Lettre imaginaire de la Reine de Saba adressée au roi Salomon lue lors de la Fête de clôture de Salomon 2024
Moi, Bilikis,
Reine d’Ethiopie, du Yemen et du sud de l’Arabie,
Souveraine des tribus qui labourent le désert,
Maîtresse des oasis qui y permettent la vie,
Gardienne et protectrice des Villes et des villages qui nourrissent mes Terres,
Impératrice de Saba,
A Salomon Ier, roi d’Israël par la volonté de son Dieu et de son Père David,
Que sa Gloire et sa Sagesse se répandent jusqu’au dernier Horizon.
Mon chouchou.
Je t’écris ce petit mot pour te dire qu’après plus de quinze jours de voyage, je suis bien arrivée chez moi, saine et sauve, malgré la chaleur, les bêtes fauves et les moustiques qui ne comprennent pas ce que « agacer » veut dire. Je me demande bien pour quelle raison ton Dieu si sage et si puissant les a créés ; et avant toi ! Est-ce là une preuve de son infini amour ou de son délicat humour ?

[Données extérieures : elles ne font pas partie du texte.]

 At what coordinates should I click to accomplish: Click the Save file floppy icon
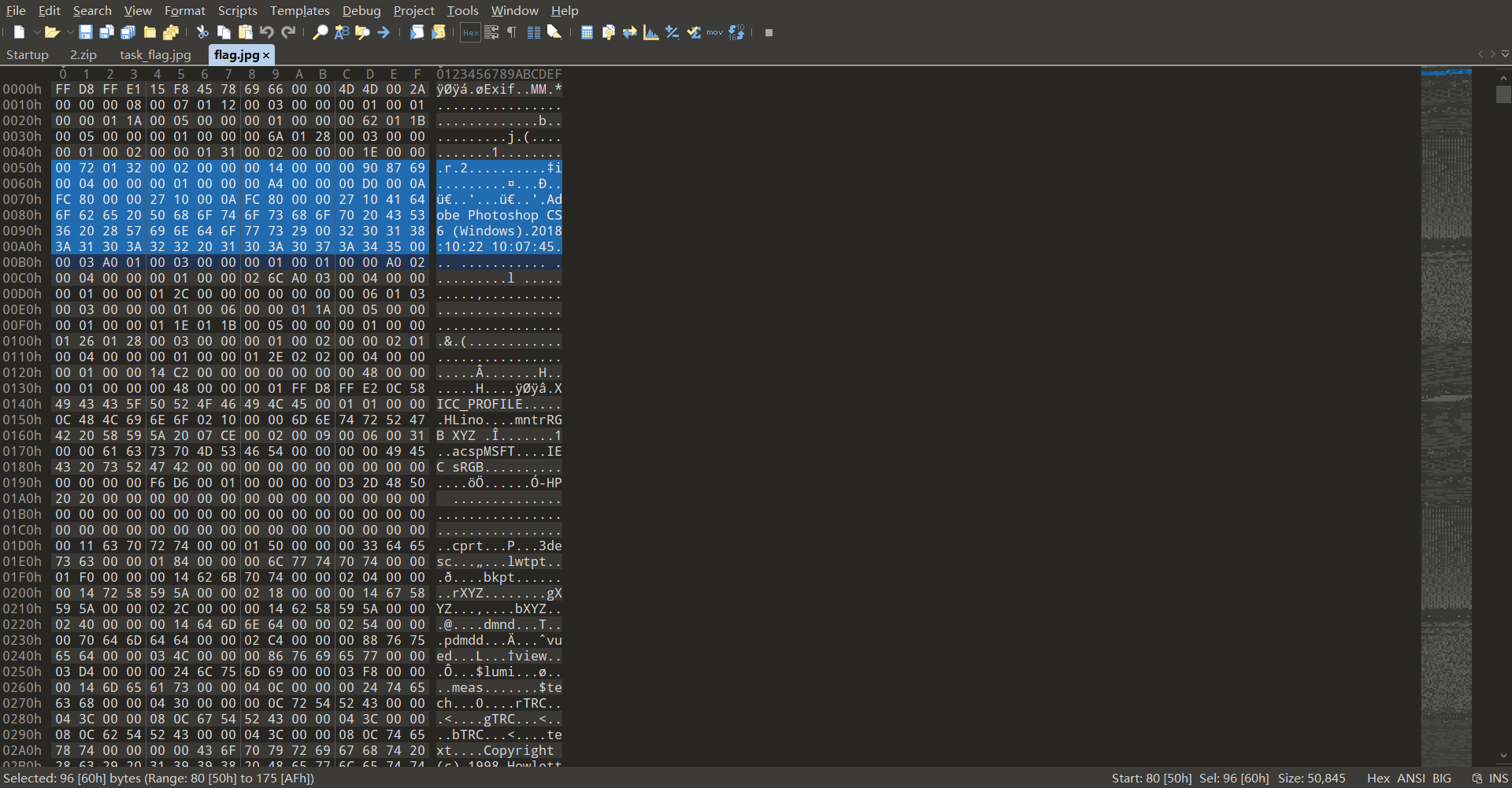click(86, 32)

Bref, je suis bien arrivée.
Je ne reviendrai pas sur les raisons de notre différent et de mon départ immédiat. Je dirai juste que le fait de devoir partager ton savoir, ta présence et ta sagesse avec plus de trois cent autres « auditrices » ne me semble pas être les bases d’une relation saine. Surtout quand l’une de ces auditrices ’s’agenouille systématiquement à tes pieds et te mange littéralement des yeux. Ne nie pas, j’étais là, je l’ai vu. C’est insupportable.
Non, rassure-toi, je ne profite pas de cette lettre pour t’infliger une autre dispute (que tu mérites, soit dit en passant). Restons-en là. Tu as fait ton choix. Poursuis ta route et moi la mienne.
Je te pardonne. Mais je n’oublie pas.
Je voudrai plutôt te remercier pour la présence du jeune homme que tu as chargé de m’escorter. Je te le renvoie à regret avec cette lettre.
Un charmant jeune homme, d’ailleurs. Poli, bien élevé, attentionné et pas laid du tout. Prends garde à toi, si tu t’entoures aussi bien, c’est peut-être auprès de lui que je viendrai la prochaine fois me nourrir de sagesse… Si je reviens un jour…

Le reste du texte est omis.